HUGE dist file when running Eukarya analysis

Hello there.

I am running a MiSeq analysis on 11 samples of 18S rDNA (Eukarya) following MiSeqSOP (Mothur v.1.42) on a 16 processors server (64GB RAM). As it has happened to me before, I know that with my pair of primers we amplify lots of diversity (from algae to insects), so the dist. file should always be very big, even when running it with cutoff=0.03.

However, in this experiment it is extremely big for such a small number of samples. It took 61 hours to complete the command (dist.seqs(fasta=current, cutoff=0.03, output=lt)) and, consequently, the cluster command is taking very long too.
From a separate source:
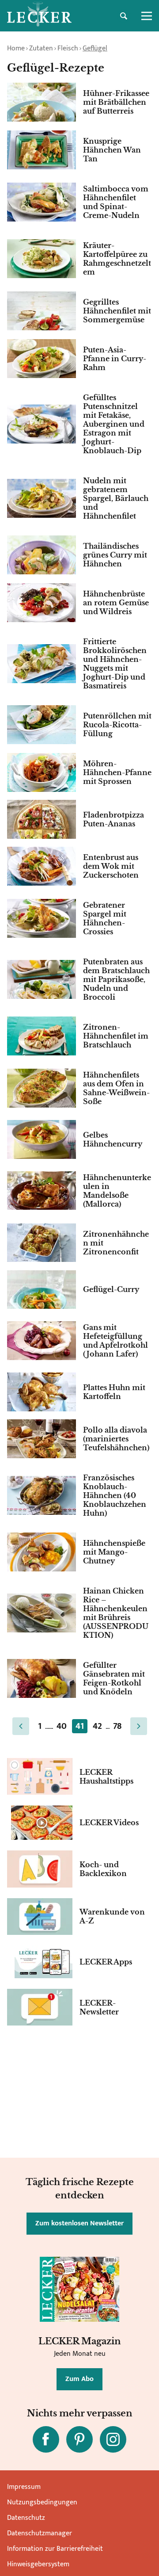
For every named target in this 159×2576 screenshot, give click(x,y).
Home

Is there anything I could change in my commands to reduce the size of the dist file?
I use output=lt since I want to get representative sequences afterwards and in my experience this is the best output to do so.

Thank you very much

I would remove the output=lt option. In addition, you might also run cluster.split instead of dist.seqs/cluster. You can get the representative sequence from each OTU with get.oturep using the method=abundance option. In our experience, this effectively gives the same output as using the distances and uses far less RAM.


Thanks, Pat.

I have tried to run cluster.split as I already had the phylip.dist file. If this does not work, I will try to change the output form the dist.seqs, as you suggested.

Keep working…

This topic was automatically closed 10 days after the last reply. New replies are no longer allowed.